Course Faculty: Matthew Bissen, Gundula Proksch, Jeff Hou
Interdisciplinary Studio
**This work also served as part of a thesis prep independent studio with Nicole Huber
This discrepancy in agency is the subject of Lefebvre’s Right to the City, and the subject of our project, Chimera Urbanism. This project aims to imagine a future in which the urban condition of a space is in direct dialogue with the lives that inhabit it; that the urban condition can be a space of infinite possibilities rather than clear routes and throughways. We hope to achieve this by imagining a new urban-ecology based in a relationship of empathy between space and space maker, rather than reflective re-production. We believe that the power to change urban space lies in the ability to imagine how that urban space could be different. Our hope is that if a person living on the transect now were to see this work, that they could also imagine a future of infinite possibilities and infinite ways of living in their neighborhood.

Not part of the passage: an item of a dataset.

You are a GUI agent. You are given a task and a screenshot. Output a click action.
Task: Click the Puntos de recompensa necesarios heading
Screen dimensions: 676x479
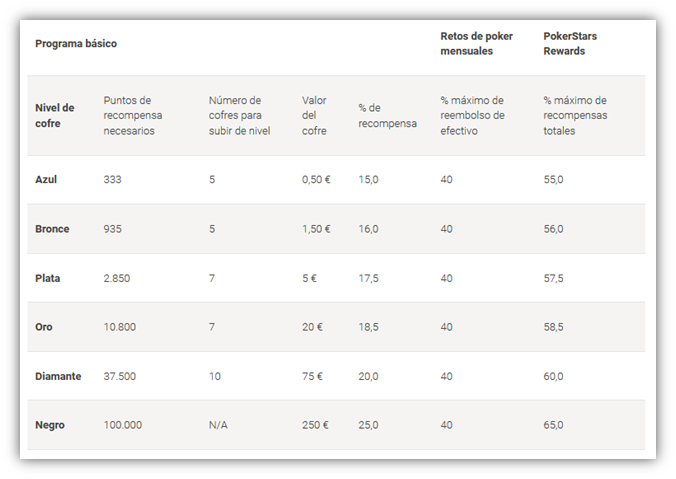[x=133, y=116]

Sited on the transect, we imagined a new ecology, the Chimera Plant, growing in the rich range of produce waste in the dumpster of Hau Hau market in Little Saigon. This plant was found to grow in ring formations, whatever social actions and emotions occur inside the ring, are reflected in the growth of the plant. The plant cannot be destroyed, when cut down it grows back with twice the strength.
The discovery of this new ecology feeds a revolutionary group, hoping to fight off development of the transept that will displace, once again, the communities in the area. The rebels distribute seed bombs carrying the Chimera plant and distribute them amongst their members. A giant ring of the Chimera plant is planted around the transect. To activate the plant’s first major growth they host a carnival, erupting the plant into a new environment, filling the spaces between businesses with otherworldly spaces and textures. The transect could never be developed again. The vacant space stripped of its monetary value.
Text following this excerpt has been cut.